━━━ DATA FOR ANALYSIS
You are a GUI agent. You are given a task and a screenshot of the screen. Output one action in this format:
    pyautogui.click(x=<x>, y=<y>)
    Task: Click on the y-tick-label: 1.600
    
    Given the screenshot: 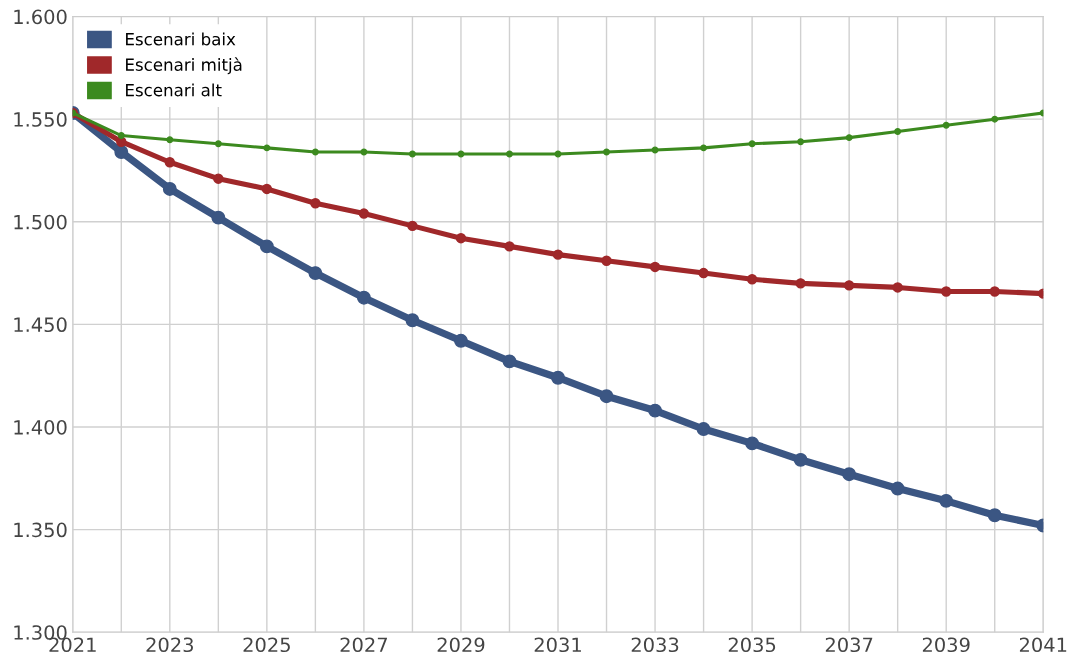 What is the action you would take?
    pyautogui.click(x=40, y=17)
━━━━━━
━━━ DATA FOR ANALYSIS
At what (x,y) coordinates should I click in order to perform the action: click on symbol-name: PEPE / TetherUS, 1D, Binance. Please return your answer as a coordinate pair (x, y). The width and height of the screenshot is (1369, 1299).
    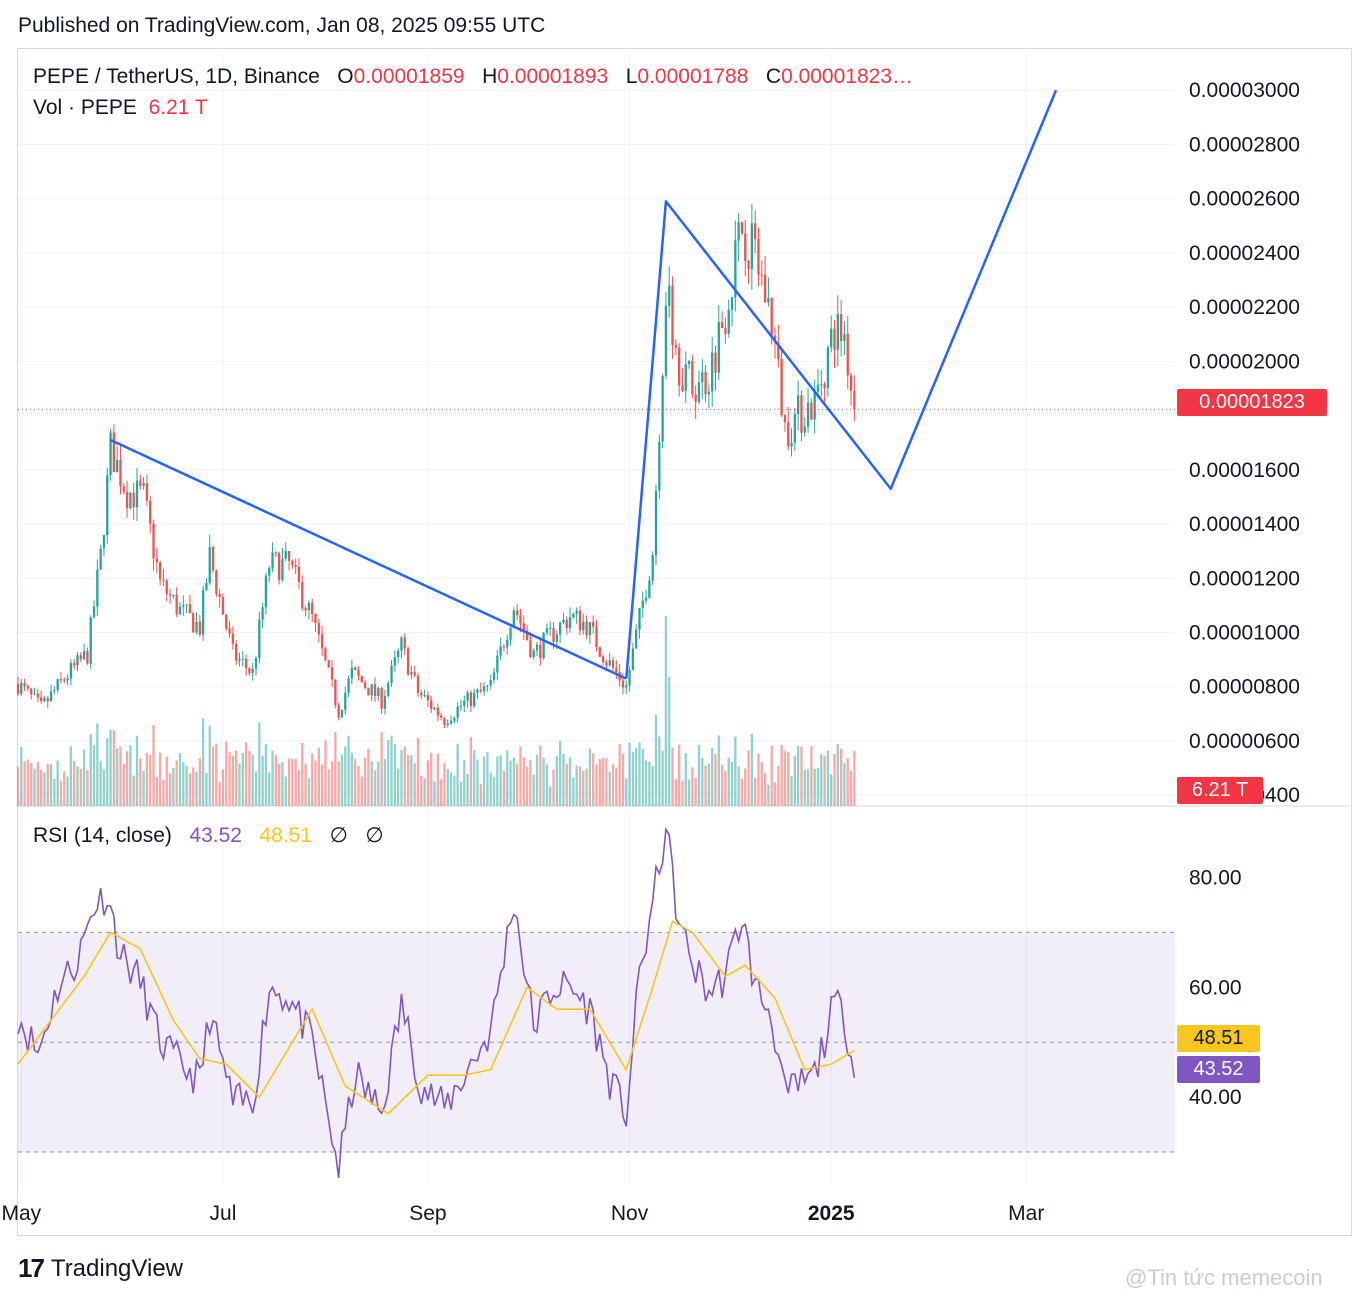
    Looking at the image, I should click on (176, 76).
━━━━━━
* TASK DETAILS:
Duplicate the entries word for word between the line holding "At what (x,y)" and the line holding "Looking at the", inclusive, leaving the pictures out.

* EXERCISE RESPONSE:
At what (x,y) coordinates should I click in order to perform the action: click on symbol-name: PEPE / TetherUS, 1D, Binance. Please return your answer as a coordinate pair (x, y). The width and height of the screenshot is (1369, 1299).
    Looking at the image, I should click on (176, 76).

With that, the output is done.